Monroes will work fine - had them in my 1995 E38 as well.


----------



## CodyItaliano (Feb 19, 2009)

yes, Monroes are great. that is if you dont go with the bottom of the line ones. i dont believe they sell cheap junk ones for BMWs though. i sell Monroe struts and shocks locally. its what i'll likely put on mine when the time comes for need of replacement on my E38. i considered the KYB GR2s for my car as well, but Monroe is more affordable. look for Monroe Sensa Tracs, those have particular valving and design that are going to give a nice smooth and controlable ride for a decent price. a lot less than Bilsteins. usually you can get a lifetime warranty on them from most places that sell them too, usually 1 or 2 year warranties given on other like products. just make sure it doesnt have the hydrolic suspension as the struts on those are much more expensive and not as available from aftermarket manufactures.


----------



## BMW 3-SERIES (Jun 8, 2007)

Question: Can I swap out the EDC Struts with like say 740iLs without EDC?


----------



## wilk187 (May 22, 2008)

BMW 3-SERIES said:


> Question: Can I swap out the EDC Struts with like say 740iLs without EDC?


Yes...the EDC is controlled by a single wire on top of each strut under the cap. You can just cut/disconnect the wire and put new struts in..EDC isn't hooked up to the computer, so you won't get an error.


----------



## BMW 3-SERIES (Jun 8, 2007)

Sweet, already ordered a list of new things is it going to ride alot different?


----------



## wilk187 (May 22, 2008)

BMW 3-SERIES said:


> Sweet, already ordered a list of new things is it going to ride alot different?

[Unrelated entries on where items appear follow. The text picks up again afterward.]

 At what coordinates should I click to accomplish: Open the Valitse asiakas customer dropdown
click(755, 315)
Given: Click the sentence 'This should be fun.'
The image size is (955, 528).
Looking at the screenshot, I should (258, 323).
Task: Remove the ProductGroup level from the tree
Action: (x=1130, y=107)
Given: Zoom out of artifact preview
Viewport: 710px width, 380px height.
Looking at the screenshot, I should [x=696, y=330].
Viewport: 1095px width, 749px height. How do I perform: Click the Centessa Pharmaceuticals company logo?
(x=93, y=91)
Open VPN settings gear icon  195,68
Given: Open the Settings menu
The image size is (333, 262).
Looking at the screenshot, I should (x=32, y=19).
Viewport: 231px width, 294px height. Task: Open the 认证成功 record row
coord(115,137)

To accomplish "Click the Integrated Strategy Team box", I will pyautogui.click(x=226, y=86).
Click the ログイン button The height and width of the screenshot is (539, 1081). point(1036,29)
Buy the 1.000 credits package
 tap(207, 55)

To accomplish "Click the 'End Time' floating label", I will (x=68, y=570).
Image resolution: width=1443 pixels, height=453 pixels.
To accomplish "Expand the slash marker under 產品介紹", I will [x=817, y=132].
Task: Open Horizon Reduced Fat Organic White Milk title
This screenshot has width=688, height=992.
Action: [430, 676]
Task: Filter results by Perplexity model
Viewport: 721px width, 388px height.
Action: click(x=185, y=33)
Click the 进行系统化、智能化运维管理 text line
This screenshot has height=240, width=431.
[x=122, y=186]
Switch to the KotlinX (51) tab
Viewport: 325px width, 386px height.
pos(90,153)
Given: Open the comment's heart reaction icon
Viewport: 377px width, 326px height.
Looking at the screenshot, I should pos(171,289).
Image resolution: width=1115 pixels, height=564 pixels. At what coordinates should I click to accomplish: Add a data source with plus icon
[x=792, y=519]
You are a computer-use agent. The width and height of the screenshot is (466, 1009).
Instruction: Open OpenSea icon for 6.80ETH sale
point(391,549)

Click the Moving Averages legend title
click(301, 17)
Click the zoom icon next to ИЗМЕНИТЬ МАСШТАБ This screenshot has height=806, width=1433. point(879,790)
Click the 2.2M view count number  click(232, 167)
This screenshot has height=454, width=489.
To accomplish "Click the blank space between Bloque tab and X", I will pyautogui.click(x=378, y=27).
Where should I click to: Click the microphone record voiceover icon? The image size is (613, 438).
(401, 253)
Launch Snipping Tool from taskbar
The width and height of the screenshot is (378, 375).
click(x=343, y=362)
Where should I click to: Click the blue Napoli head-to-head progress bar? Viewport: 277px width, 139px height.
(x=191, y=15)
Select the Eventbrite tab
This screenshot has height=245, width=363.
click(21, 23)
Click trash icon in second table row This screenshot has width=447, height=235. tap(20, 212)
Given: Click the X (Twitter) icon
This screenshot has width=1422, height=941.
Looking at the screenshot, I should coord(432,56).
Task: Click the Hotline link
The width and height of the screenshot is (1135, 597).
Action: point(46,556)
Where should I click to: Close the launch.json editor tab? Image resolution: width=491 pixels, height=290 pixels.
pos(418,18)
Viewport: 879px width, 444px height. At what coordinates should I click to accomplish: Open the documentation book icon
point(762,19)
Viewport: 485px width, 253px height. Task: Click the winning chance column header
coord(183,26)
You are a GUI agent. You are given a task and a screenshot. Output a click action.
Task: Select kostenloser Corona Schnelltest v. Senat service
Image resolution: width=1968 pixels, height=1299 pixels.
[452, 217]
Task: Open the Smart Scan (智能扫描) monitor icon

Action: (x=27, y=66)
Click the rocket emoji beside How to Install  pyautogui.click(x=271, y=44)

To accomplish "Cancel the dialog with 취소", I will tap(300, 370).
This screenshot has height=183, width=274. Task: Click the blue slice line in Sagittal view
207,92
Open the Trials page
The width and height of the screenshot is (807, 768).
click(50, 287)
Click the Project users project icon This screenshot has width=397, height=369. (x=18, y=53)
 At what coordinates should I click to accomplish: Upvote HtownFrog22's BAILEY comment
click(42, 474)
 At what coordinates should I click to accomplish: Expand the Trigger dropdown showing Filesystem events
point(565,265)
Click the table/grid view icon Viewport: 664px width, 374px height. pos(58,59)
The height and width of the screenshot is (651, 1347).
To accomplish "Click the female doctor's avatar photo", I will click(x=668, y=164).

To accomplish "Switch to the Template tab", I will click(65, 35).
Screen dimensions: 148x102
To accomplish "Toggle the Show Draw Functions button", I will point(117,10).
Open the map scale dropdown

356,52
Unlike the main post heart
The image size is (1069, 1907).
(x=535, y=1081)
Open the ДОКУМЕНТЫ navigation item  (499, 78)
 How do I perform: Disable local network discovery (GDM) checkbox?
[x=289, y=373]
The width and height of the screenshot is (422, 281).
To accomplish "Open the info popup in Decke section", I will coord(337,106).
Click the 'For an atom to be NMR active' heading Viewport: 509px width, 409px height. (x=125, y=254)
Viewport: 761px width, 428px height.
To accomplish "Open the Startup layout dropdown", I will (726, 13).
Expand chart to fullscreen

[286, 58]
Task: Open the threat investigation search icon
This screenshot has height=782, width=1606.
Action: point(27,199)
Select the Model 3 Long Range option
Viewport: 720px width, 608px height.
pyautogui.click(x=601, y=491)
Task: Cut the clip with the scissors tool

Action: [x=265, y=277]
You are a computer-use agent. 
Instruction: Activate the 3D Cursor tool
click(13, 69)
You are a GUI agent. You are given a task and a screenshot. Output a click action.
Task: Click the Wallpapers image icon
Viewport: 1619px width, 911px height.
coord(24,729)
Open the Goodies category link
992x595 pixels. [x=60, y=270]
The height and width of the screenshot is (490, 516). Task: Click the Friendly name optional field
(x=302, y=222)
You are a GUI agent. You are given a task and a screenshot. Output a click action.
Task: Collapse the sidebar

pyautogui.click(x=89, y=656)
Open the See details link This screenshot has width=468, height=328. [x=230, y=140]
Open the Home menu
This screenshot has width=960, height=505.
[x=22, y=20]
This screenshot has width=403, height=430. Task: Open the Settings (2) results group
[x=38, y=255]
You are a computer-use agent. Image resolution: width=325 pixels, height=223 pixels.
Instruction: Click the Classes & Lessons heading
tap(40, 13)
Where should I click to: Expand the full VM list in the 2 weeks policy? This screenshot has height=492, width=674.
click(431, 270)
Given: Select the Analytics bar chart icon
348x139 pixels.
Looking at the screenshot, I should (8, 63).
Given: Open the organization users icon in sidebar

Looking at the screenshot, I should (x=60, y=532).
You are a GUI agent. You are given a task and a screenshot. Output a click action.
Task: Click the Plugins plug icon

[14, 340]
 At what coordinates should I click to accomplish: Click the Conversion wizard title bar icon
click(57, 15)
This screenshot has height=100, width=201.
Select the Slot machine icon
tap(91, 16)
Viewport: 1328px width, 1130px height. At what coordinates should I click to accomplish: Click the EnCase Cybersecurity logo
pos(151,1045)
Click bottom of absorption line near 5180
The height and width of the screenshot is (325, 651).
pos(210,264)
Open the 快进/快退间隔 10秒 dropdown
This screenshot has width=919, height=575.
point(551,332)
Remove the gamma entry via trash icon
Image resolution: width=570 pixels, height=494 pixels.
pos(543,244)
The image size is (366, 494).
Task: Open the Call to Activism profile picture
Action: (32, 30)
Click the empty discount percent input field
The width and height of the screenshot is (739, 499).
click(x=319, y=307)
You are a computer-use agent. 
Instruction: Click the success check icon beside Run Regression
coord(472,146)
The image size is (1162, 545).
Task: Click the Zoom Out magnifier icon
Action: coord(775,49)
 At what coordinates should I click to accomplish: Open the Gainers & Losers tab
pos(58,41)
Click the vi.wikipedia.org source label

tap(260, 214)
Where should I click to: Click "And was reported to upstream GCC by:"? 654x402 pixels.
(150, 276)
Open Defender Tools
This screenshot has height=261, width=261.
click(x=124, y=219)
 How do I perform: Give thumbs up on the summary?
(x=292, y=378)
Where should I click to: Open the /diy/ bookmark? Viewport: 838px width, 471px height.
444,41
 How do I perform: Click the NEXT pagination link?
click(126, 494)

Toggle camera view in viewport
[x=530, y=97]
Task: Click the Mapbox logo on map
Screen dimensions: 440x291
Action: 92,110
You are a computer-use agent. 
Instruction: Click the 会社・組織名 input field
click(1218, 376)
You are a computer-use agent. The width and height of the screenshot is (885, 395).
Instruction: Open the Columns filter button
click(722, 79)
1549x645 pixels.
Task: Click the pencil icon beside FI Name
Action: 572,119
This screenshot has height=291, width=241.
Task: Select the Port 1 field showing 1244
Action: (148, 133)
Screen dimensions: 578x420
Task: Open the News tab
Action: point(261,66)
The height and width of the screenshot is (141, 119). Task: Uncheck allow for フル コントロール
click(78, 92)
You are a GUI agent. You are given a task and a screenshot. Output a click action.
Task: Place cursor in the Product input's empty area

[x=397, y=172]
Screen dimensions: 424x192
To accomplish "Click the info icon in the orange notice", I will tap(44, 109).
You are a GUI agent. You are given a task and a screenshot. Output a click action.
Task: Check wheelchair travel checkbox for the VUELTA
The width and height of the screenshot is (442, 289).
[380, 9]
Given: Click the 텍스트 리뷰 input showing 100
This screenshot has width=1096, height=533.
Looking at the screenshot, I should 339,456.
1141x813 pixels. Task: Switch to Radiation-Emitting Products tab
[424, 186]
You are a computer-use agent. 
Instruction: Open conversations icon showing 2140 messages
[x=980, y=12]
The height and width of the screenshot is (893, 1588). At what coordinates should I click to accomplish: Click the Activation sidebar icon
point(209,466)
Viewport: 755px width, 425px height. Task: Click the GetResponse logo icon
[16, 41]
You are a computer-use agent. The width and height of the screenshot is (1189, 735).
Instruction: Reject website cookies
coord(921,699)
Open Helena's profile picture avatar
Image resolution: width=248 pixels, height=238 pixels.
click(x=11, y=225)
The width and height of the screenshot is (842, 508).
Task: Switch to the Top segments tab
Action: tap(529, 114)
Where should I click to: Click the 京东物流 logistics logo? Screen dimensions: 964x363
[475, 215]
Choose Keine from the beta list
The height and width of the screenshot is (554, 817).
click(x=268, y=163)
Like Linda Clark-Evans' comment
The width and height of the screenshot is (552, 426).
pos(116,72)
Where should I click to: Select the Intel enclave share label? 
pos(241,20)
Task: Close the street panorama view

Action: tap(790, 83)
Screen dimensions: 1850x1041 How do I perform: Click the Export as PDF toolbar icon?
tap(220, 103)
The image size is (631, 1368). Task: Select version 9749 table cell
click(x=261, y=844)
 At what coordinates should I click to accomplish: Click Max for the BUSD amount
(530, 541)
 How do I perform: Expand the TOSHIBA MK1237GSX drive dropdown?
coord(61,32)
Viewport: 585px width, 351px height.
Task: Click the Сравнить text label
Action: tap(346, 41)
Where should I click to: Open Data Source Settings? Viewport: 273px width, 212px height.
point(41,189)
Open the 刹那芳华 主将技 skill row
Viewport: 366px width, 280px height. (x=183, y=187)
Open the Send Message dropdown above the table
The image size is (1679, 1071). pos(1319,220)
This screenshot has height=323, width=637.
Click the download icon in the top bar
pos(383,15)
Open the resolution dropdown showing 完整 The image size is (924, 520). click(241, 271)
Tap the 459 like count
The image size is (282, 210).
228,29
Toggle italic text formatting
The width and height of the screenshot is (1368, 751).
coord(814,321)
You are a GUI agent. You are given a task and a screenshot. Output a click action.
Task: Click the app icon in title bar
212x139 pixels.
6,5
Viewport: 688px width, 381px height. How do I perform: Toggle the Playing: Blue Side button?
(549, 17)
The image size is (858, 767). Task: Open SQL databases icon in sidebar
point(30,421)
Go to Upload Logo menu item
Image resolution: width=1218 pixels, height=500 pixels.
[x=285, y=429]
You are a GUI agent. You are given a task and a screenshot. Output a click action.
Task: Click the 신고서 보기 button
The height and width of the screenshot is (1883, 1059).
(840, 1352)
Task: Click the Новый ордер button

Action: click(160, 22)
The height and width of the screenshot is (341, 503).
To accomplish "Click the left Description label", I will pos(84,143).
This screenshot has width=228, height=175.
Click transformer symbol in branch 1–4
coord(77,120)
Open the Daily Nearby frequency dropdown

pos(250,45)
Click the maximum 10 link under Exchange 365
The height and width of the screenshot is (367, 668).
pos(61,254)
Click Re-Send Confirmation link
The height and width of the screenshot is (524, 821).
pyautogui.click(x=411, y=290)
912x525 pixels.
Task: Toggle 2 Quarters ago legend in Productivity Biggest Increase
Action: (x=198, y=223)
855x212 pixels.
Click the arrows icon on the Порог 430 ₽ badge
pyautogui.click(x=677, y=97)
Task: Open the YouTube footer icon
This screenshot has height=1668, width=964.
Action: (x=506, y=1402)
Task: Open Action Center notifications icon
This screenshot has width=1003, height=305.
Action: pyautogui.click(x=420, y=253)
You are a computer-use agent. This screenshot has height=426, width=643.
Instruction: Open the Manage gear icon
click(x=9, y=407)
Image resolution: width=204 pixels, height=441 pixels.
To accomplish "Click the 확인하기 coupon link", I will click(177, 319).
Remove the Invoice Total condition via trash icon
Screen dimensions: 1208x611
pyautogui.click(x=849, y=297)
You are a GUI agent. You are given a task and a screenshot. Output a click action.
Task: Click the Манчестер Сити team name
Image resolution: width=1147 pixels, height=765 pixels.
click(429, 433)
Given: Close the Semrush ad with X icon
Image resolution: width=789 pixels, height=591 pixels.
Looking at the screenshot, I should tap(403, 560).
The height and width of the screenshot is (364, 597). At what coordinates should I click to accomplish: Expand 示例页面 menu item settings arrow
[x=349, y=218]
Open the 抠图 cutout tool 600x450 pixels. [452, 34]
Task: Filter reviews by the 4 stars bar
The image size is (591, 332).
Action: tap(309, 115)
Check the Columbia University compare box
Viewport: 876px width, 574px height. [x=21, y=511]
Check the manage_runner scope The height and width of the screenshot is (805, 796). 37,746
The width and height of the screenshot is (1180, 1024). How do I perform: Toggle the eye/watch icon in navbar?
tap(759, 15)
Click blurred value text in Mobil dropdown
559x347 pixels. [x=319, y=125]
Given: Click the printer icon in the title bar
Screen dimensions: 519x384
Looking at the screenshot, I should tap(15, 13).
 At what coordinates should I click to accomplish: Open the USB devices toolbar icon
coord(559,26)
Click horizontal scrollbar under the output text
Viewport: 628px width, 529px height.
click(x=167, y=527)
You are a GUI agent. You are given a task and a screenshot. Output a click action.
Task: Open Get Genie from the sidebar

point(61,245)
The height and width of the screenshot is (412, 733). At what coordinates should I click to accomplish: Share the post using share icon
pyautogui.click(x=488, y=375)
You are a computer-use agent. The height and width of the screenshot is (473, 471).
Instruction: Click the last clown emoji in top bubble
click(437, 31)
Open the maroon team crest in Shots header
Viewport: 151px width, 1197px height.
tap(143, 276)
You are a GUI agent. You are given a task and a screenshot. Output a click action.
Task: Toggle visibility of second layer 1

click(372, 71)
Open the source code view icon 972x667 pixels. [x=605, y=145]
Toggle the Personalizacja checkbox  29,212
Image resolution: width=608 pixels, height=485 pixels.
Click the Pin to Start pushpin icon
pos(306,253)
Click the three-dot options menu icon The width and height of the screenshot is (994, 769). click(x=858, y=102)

Depends...my EDC struts stopped working (electronic portion at least) about 6 months before i put Bilsteins on..I thought the ride was rougher, but i bought the sport version of the Bilsteins. Plus i went from 18" to 19" rims at the same time.


----------



## BMW 3-SERIES (Jun 8, 2007)

I'm not sure what to get.. I mean its an iL, so I wouldn't really think to go sport but than I might regret not getting them cause well I do someone want stiffer suspension. So whatever I'll go Bliestien on all four wheels.


----------